Pull every line with "width" from the data.
=== INPUT FOR THIS TASK ===
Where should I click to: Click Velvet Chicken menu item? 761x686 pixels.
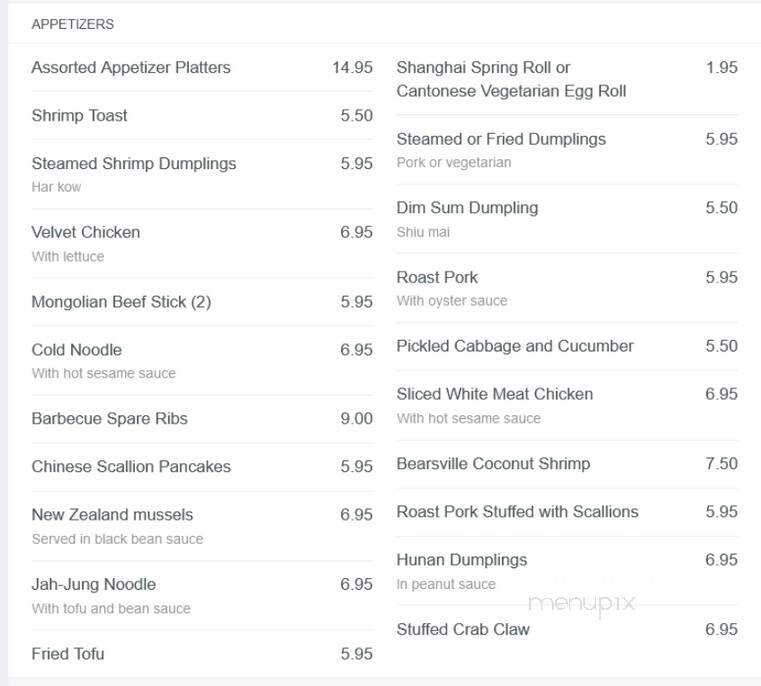[86, 233]
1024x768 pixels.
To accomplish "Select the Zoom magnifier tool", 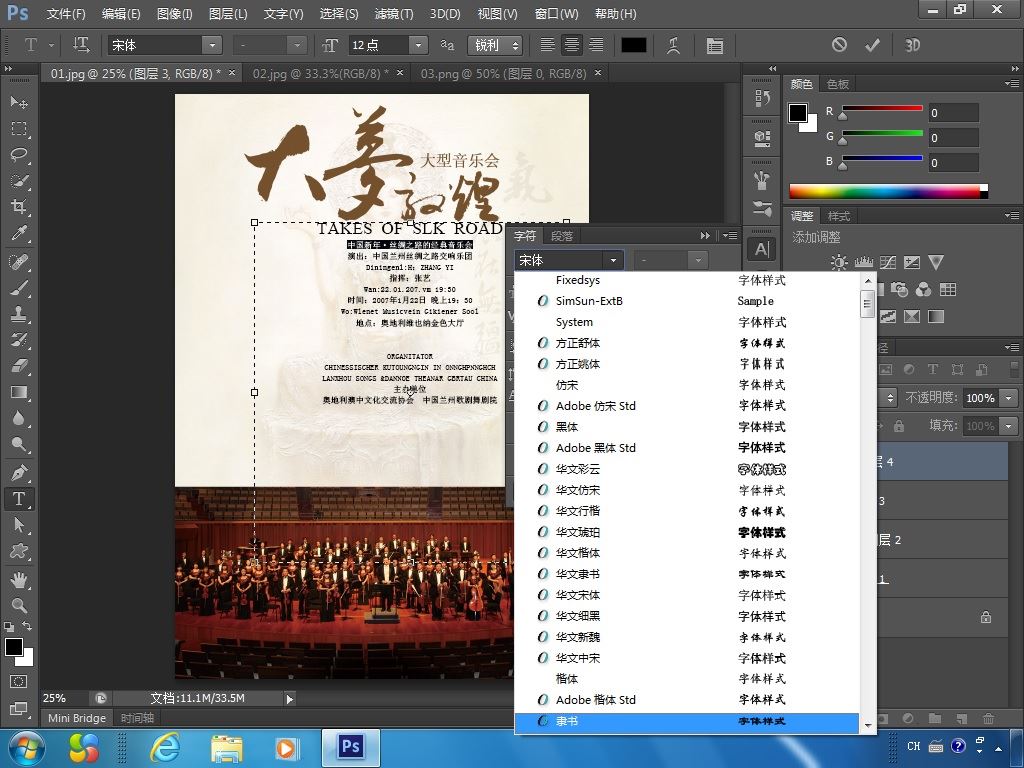I will (x=19, y=606).
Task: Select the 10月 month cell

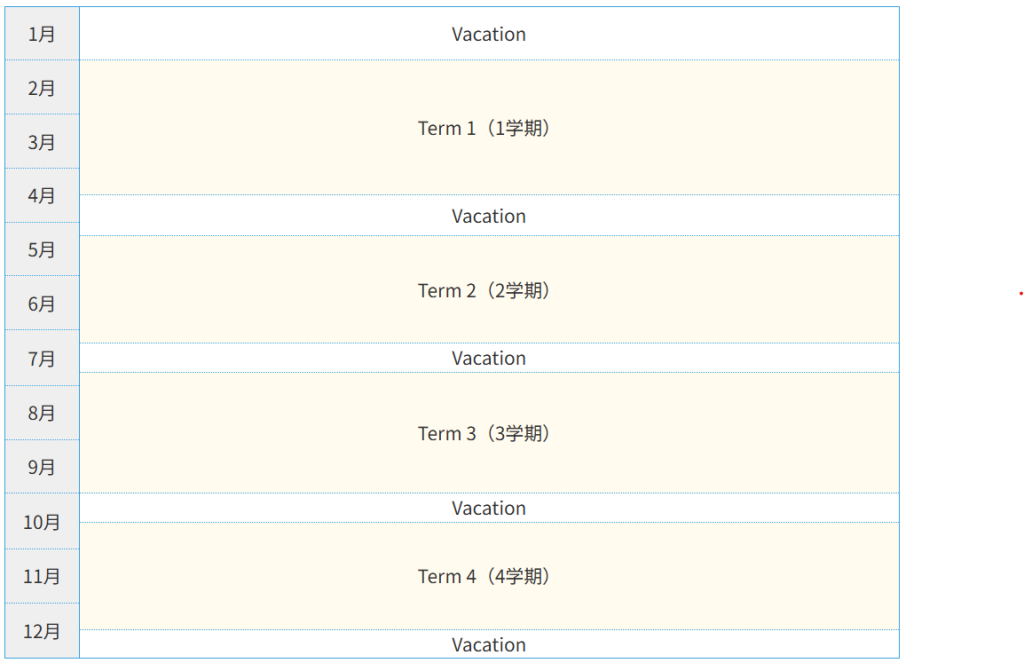Action: click(42, 522)
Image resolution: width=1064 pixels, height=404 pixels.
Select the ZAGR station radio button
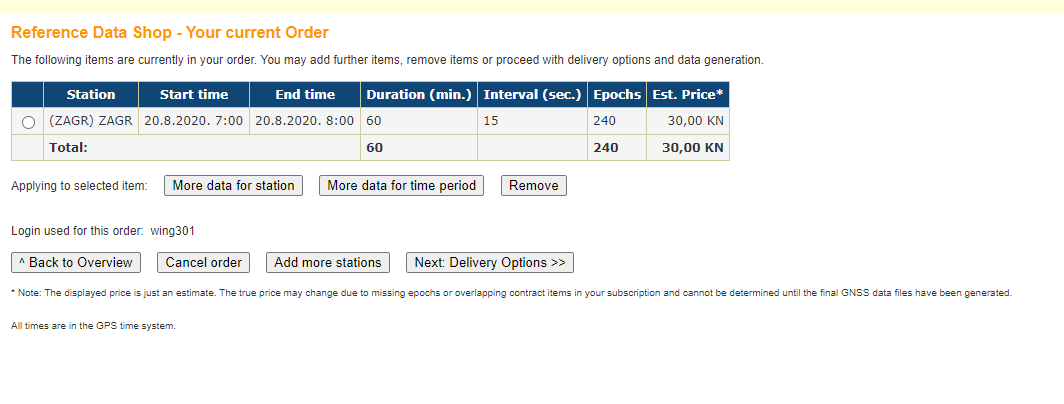28,122
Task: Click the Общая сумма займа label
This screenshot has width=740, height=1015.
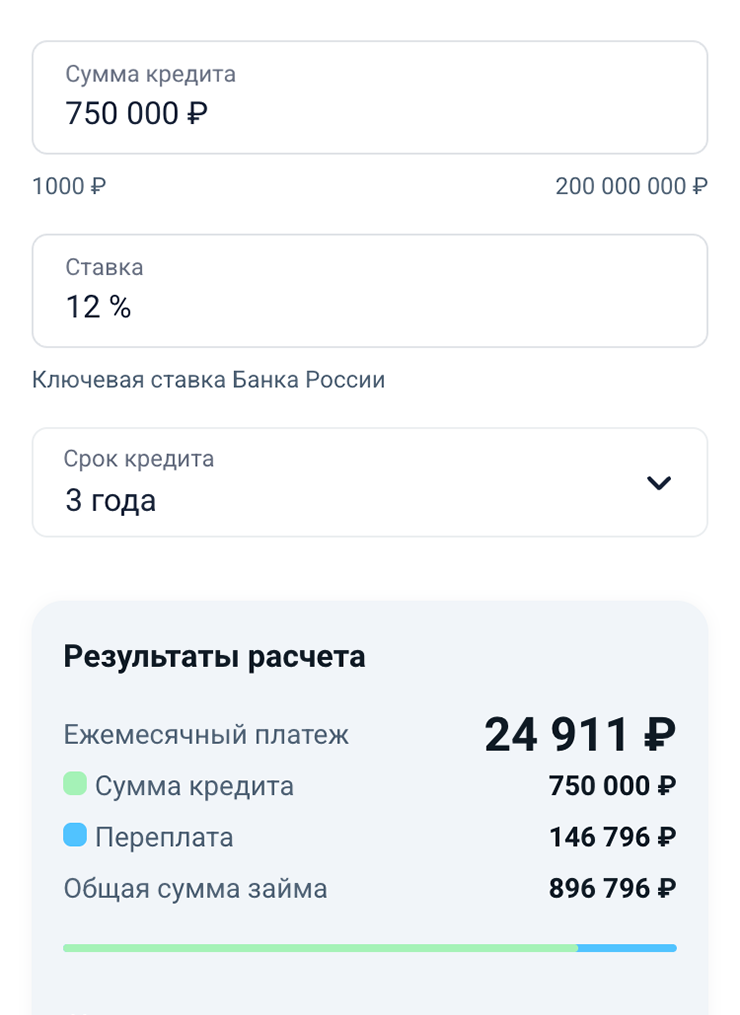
===
SOLUTION FOR THIS TASK:
Image resolution: width=1064 pixels, height=404 pixels.
This screenshot has width=740, height=1015.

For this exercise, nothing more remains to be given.